Collected data entries
——————
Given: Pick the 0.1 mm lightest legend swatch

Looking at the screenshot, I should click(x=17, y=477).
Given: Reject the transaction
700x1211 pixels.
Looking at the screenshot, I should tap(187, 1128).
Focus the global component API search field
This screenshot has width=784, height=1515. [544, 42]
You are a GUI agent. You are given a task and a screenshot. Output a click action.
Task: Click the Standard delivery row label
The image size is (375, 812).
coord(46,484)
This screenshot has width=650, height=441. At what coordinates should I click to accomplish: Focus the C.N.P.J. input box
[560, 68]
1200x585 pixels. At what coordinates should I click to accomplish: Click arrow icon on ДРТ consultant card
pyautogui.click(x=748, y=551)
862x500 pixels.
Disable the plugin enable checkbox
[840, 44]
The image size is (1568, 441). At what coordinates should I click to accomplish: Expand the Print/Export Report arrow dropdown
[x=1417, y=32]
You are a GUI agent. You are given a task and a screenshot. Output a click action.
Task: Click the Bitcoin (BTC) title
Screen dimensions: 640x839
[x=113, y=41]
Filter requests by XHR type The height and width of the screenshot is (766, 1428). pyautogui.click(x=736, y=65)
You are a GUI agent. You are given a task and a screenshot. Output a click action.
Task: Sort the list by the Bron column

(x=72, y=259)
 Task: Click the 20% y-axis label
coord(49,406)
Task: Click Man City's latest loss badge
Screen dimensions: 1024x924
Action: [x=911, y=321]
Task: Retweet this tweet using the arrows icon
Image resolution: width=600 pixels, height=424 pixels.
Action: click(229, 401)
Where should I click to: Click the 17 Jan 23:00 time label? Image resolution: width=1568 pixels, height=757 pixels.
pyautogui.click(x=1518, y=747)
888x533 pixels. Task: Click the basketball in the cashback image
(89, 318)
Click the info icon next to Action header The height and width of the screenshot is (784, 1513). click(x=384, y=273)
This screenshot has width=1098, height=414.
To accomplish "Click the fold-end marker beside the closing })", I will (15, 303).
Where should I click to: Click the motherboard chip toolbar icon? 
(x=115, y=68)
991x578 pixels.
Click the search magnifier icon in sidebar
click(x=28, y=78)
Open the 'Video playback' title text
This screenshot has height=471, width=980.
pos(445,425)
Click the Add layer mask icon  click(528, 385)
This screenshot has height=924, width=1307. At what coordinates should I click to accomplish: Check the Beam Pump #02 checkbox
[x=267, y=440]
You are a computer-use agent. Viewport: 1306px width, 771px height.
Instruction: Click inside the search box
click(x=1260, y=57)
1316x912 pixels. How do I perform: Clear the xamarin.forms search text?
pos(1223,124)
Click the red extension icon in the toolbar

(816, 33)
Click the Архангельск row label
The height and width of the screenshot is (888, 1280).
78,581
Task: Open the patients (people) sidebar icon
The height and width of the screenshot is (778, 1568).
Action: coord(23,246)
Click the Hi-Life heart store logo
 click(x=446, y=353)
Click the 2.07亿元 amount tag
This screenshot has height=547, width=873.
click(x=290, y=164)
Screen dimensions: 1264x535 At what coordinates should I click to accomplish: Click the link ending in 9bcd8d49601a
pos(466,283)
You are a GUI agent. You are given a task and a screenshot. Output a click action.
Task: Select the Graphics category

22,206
——————
## HOW TO COMPLETE THIS TASK
Exactly reproduce all of the entries.

## WRITTEN RESPONSE
Given: Pick the 0.1 mm lightest legend swatch

Looking at the screenshot, I should click(x=17, y=477).
Given: Reject the transaction
700x1211 pixels.
Looking at the screenshot, I should tap(187, 1128).
Focus the global component API search field
This screenshot has width=784, height=1515. [544, 42]
You are a GUI agent. You are given a task and a screenshot. Output a click action.
Task: Click the Standard delivery row label
The image size is (375, 812).
coord(46,484)
This screenshot has width=650, height=441. At what coordinates should I click to accomplish: Focus the C.N.P.J. input box
[560, 68]
1200x585 pixels. At what coordinates should I click to accomplish: Click arrow icon on ДРТ consultant card
pyautogui.click(x=748, y=551)
862x500 pixels.
Disable the plugin enable checkbox
[840, 44]
The image size is (1568, 441). At what coordinates should I click to accomplish: Expand the Print/Export Report arrow dropdown
[x=1417, y=32]
You are a GUI agent. You are given a task and a screenshot. Output a click action.
Task: Click the Bitcoin (BTC) title
Screen dimensions: 640x839
[x=113, y=41]
Filter requests by XHR type The height and width of the screenshot is (766, 1428). pyautogui.click(x=736, y=65)
You are a GUI agent. You are given a task and a screenshot. Output a click action.
Task: Sort the list by the Bron column

(x=72, y=259)
 Task: Click the 20% y-axis label
coord(49,406)
Task: Click Man City's latest loss badge
Screen dimensions: 1024x924
Action: [x=911, y=321]
Task: Retweet this tweet using the arrows icon
Image resolution: width=600 pixels, height=424 pixels.
Action: click(229, 401)
Where should I click to: Click the 17 Jan 23:00 time label? Image resolution: width=1568 pixels, height=757 pixels.
pyautogui.click(x=1518, y=747)
888x533 pixels. Task: Click the basketball in the cashback image
(89, 318)
Click the info icon next to Action header The height and width of the screenshot is (784, 1513). click(x=384, y=273)
This screenshot has width=1098, height=414.
To accomplish "Click the fold-end marker beside the closing })", I will (15, 303).
Where should I click to: Click the motherboard chip toolbar icon? 
(x=115, y=68)
991x578 pixels.
Click the search magnifier icon in sidebar
click(x=28, y=78)
Open the 'Video playback' title text
This screenshot has height=471, width=980.
pos(445,425)
Click the Add layer mask icon  click(528, 385)
This screenshot has height=924, width=1307. At what coordinates should I click to accomplish: Check the Beam Pump #02 checkbox
[x=267, y=440]
You are a computer-use agent. Viewport: 1306px width, 771px height.
Instruction: Click inside the search box
click(x=1260, y=57)
1316x912 pixels. How do I perform: Clear the xamarin.forms search text?
pos(1223,124)
Click the red extension icon in the toolbar

(816, 33)
Click the Архангельск row label
The height and width of the screenshot is (888, 1280).
78,581
Task: Open the patients (people) sidebar icon
The height and width of the screenshot is (778, 1568).
Action: coord(23,246)
Click the Hi-Life heart store logo
 click(x=446, y=353)
Click the 2.07亿元 amount tag
This screenshot has height=547, width=873.
click(x=290, y=164)
Screen dimensions: 1264x535 At what coordinates should I click to accomplish: Click the link ending in 9bcd8d49601a
pos(466,283)
You are a GUI agent. You are given a task and a screenshot. Output a click action.
Task: Select the Graphics category

22,206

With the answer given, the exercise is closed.